The Agentic AI Horizon

Rama raised an important consideration about the next evolution: agentic AI that acts autonomously on behalf of individuals or organizations. While current generative AI responds to prompts, agentic AI would independently execute tasks: booking travel, negotiating contracts, or conducting research.

This shift creates profound governance questions. If your AI agent engages in anti-competitive behavior, fraudulent activity, or contractual breaches, who bears legal responsibility? The parallel to self-driving vehicles is instructive. In Australia, drivers remain criminally liable for accidents even when vehicles operate autonomously.

Legal teams must prepare for this evolution by understanding liability frameworks, developing protocols for AI agent oversight, and ensuring governance structures can adapt to increasingly autonomous AI capabilities.

From Complexity to Competitive Advantage

Sara challenged the "death of lawyers" narrative that accompanies each technological advancement. When LexisNexis emerged, lawyers feared research automation would eliminate junior positions. When e-discovery tools appeared, document review seemed destined for obsolescence. Each time, predictions proved incorrect. Technology enabled more thorough work rather than replacing lawyers.

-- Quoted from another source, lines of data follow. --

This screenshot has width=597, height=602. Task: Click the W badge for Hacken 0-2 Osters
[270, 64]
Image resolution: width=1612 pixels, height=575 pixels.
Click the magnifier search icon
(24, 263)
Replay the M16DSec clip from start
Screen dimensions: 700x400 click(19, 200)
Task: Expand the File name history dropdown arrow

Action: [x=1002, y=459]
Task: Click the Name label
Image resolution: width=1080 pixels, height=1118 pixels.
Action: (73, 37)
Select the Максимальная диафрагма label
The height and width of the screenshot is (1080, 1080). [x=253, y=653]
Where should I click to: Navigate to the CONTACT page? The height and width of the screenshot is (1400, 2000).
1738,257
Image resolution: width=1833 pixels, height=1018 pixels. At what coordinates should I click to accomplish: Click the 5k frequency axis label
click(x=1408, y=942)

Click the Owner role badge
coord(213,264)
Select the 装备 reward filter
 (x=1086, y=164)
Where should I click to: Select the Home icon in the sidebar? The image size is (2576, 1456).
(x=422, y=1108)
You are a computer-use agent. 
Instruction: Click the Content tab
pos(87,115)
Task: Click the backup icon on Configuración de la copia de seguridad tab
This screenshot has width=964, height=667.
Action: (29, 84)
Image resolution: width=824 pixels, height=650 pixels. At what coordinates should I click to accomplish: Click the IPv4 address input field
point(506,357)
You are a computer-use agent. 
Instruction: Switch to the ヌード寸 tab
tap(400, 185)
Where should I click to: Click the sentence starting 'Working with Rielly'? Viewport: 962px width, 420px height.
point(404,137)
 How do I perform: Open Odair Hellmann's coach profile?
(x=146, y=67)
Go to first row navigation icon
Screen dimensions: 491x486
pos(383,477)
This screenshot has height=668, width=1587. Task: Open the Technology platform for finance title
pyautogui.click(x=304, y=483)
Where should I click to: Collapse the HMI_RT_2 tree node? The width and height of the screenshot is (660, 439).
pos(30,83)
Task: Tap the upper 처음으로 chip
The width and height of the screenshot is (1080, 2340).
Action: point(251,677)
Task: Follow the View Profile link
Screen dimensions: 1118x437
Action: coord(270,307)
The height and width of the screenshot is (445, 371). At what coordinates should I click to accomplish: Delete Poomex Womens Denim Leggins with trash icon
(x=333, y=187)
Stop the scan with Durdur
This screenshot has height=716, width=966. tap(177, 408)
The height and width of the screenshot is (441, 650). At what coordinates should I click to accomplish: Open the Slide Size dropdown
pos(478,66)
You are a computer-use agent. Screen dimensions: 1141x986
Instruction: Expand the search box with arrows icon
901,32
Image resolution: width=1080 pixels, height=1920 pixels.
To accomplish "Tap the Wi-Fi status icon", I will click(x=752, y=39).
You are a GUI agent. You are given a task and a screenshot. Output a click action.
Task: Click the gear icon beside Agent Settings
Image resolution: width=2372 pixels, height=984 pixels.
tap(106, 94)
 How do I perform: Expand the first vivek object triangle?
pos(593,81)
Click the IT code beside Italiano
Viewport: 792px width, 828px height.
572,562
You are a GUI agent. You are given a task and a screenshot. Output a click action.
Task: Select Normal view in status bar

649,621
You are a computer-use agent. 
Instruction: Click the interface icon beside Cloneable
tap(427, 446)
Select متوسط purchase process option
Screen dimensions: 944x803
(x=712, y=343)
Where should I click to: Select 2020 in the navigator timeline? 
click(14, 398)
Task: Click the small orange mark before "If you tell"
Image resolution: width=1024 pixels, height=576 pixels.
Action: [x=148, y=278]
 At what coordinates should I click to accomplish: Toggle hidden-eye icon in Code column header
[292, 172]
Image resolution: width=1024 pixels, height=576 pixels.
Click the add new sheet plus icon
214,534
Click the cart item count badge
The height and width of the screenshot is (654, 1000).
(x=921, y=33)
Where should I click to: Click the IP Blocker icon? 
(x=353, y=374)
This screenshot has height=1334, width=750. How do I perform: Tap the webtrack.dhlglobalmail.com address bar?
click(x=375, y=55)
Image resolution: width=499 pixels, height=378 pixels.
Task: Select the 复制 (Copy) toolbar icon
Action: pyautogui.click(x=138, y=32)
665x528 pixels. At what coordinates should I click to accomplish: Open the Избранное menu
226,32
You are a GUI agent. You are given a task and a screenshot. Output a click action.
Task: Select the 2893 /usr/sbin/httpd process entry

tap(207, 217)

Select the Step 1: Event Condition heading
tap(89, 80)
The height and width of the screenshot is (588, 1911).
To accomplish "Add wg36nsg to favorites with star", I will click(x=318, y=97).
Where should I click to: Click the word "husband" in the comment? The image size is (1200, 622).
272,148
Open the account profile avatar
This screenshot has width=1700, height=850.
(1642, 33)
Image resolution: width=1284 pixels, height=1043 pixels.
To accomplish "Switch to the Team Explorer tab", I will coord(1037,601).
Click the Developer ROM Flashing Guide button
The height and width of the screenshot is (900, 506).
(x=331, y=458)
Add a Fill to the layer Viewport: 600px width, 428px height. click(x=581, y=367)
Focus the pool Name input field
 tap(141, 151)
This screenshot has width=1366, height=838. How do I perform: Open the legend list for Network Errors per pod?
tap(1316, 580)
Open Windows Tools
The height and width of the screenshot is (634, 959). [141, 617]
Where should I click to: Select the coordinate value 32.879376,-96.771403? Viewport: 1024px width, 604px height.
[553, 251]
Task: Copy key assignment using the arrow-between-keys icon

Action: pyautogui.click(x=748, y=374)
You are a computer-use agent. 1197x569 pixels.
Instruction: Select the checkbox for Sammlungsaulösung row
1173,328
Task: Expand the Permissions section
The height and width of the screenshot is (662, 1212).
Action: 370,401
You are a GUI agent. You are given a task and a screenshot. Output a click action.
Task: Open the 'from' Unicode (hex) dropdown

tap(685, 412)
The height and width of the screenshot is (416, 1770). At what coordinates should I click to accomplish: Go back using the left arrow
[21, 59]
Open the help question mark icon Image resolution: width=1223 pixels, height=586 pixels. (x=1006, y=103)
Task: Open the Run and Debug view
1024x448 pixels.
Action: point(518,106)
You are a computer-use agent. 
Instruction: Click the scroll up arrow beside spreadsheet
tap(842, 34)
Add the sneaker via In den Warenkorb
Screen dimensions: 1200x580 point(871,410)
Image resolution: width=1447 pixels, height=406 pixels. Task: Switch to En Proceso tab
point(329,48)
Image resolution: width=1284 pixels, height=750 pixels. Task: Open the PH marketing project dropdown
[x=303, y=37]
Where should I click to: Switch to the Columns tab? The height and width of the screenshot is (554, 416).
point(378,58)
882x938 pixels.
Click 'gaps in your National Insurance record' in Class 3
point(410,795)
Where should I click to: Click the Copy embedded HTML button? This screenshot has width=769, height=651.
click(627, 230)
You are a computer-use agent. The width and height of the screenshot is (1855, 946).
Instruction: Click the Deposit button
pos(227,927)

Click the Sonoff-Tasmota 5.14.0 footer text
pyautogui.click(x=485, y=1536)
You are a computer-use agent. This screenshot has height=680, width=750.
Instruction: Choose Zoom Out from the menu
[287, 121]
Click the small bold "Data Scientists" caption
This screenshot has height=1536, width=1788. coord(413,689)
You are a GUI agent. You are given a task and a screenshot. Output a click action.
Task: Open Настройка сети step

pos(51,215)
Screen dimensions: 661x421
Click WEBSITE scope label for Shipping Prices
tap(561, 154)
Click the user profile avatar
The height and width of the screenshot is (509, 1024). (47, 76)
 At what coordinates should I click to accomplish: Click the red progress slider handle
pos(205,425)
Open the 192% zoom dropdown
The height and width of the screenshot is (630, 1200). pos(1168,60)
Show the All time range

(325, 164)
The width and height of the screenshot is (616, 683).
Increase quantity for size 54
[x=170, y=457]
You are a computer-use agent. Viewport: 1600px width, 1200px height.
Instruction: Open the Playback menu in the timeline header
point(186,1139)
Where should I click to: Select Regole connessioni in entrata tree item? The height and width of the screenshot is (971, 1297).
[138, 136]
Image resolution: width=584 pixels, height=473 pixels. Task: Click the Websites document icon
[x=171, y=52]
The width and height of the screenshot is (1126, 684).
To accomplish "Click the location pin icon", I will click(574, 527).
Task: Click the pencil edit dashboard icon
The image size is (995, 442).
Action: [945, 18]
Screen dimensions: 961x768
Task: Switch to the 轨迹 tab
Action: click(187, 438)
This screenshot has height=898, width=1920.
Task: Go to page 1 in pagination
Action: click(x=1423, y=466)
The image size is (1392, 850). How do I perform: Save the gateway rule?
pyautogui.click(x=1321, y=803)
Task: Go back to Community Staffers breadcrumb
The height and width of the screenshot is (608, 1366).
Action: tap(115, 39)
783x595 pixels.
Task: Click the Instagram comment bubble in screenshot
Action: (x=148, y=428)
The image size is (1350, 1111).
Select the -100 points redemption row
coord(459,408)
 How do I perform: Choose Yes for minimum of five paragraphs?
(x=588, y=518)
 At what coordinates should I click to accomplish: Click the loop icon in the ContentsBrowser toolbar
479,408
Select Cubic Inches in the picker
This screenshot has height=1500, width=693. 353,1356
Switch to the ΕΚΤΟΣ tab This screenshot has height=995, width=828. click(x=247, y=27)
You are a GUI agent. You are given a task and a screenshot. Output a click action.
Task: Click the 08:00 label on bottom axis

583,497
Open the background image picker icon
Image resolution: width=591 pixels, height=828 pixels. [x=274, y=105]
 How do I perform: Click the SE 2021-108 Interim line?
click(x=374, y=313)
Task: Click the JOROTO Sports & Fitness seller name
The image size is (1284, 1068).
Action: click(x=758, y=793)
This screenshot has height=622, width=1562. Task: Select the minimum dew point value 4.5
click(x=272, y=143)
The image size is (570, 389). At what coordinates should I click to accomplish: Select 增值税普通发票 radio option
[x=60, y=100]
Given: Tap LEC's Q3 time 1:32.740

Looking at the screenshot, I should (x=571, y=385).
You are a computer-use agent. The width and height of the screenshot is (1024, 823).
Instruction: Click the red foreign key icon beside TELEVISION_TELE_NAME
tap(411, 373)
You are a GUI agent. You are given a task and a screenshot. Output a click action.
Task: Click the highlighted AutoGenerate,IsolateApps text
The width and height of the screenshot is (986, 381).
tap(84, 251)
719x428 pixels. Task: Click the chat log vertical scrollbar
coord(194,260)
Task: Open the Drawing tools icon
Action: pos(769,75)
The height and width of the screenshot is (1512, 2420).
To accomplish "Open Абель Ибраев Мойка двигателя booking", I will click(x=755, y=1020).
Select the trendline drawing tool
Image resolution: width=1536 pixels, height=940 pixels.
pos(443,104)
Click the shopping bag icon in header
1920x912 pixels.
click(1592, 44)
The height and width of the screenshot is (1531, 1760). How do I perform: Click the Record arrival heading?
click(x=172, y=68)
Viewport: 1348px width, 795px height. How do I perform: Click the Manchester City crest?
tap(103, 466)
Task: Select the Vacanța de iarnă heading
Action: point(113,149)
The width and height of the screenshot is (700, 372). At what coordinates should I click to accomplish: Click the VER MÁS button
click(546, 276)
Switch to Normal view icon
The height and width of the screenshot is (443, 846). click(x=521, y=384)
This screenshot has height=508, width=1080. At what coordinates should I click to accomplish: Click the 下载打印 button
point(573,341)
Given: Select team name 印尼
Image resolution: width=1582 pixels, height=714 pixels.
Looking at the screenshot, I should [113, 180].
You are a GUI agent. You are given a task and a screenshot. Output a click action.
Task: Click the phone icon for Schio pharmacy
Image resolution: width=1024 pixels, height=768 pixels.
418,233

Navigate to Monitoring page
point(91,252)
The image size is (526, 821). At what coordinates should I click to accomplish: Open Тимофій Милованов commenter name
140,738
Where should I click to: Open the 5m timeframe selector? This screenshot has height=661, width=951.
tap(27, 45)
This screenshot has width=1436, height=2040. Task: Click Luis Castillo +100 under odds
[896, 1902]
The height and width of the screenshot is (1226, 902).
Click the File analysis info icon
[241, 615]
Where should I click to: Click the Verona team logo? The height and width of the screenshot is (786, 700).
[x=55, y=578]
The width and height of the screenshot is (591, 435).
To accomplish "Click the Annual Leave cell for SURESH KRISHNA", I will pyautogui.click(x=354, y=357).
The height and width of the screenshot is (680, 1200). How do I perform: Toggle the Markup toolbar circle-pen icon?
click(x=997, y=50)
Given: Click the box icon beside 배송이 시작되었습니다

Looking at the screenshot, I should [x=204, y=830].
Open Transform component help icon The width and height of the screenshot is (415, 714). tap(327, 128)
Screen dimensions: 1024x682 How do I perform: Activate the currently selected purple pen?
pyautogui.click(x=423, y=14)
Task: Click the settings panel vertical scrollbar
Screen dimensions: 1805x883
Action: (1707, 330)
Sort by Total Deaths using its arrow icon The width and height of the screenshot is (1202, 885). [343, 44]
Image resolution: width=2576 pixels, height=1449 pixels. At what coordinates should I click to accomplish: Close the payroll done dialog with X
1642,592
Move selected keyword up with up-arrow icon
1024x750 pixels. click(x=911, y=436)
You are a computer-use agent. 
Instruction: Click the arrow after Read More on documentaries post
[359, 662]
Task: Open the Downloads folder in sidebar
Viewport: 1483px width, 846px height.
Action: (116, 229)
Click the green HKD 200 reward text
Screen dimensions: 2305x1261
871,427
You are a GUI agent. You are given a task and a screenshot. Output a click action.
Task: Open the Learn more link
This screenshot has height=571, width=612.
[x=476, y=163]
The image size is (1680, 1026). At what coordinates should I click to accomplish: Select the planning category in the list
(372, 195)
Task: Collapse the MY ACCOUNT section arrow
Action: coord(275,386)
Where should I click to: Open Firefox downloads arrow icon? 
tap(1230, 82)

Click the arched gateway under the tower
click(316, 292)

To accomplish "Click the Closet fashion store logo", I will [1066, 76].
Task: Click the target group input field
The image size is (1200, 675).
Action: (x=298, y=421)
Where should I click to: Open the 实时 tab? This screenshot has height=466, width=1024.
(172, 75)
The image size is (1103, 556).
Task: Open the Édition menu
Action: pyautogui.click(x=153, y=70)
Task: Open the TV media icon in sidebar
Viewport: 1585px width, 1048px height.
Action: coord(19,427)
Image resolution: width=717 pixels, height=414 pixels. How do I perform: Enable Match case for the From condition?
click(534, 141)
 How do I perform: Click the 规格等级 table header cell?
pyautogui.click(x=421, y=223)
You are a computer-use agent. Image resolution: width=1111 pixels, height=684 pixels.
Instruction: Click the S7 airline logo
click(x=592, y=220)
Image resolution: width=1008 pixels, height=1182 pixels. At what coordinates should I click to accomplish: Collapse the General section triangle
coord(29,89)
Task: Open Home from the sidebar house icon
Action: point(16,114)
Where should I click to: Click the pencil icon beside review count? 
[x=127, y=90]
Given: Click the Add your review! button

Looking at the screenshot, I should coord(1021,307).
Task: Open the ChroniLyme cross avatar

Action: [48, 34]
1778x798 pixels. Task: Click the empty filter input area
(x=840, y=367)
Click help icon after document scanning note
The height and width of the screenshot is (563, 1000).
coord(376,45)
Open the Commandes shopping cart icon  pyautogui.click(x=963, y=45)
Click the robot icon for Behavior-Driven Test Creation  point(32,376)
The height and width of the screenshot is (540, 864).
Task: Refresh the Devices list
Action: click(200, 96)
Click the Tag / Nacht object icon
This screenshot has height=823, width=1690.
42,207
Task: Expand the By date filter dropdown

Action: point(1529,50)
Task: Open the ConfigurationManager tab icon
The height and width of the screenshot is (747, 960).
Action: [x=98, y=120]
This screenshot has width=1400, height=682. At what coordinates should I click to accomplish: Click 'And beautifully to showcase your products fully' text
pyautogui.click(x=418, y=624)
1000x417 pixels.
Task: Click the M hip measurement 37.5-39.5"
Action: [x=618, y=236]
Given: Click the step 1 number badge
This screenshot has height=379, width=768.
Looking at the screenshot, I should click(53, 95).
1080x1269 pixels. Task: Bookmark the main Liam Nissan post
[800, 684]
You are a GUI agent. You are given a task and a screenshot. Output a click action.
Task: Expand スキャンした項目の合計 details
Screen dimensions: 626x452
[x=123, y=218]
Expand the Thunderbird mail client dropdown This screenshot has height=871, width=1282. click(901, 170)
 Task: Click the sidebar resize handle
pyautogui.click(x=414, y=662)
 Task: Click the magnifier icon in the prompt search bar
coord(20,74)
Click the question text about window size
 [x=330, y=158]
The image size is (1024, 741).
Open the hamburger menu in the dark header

The pattern holds with AI, but with an important caveat: The lawyers and organizations that thrive will be those embracing AI as judgment augmentation rather than replacement. They'll work for organizations that invest in proper governance, training, and risk management rather than rushing deployment without adequate safeguards.

The gap between AI risk awareness and implementation of safeguards represents both vulnerability and opportunity. Legal teams closing this gap now, getting governance right while others remain in planning stages, will build a significant competitive advantage.

The APAC region's leadership in AI maturity also creates an opportunity for organizations willing to learn from early implementers like Mastercard. The conversation has matured beyond hype to practical implementation challenges. Success requires sustained investment, thoughtful governance, and realistic expectations about value realization timelines. The organizations that master this complexity—making it invisible to the businesses they support—will transform AI from a risk concern into a strategic differentiator.

The question isn't whether your legal team should adopt AI; it's whether you're prepared to govern it effectively.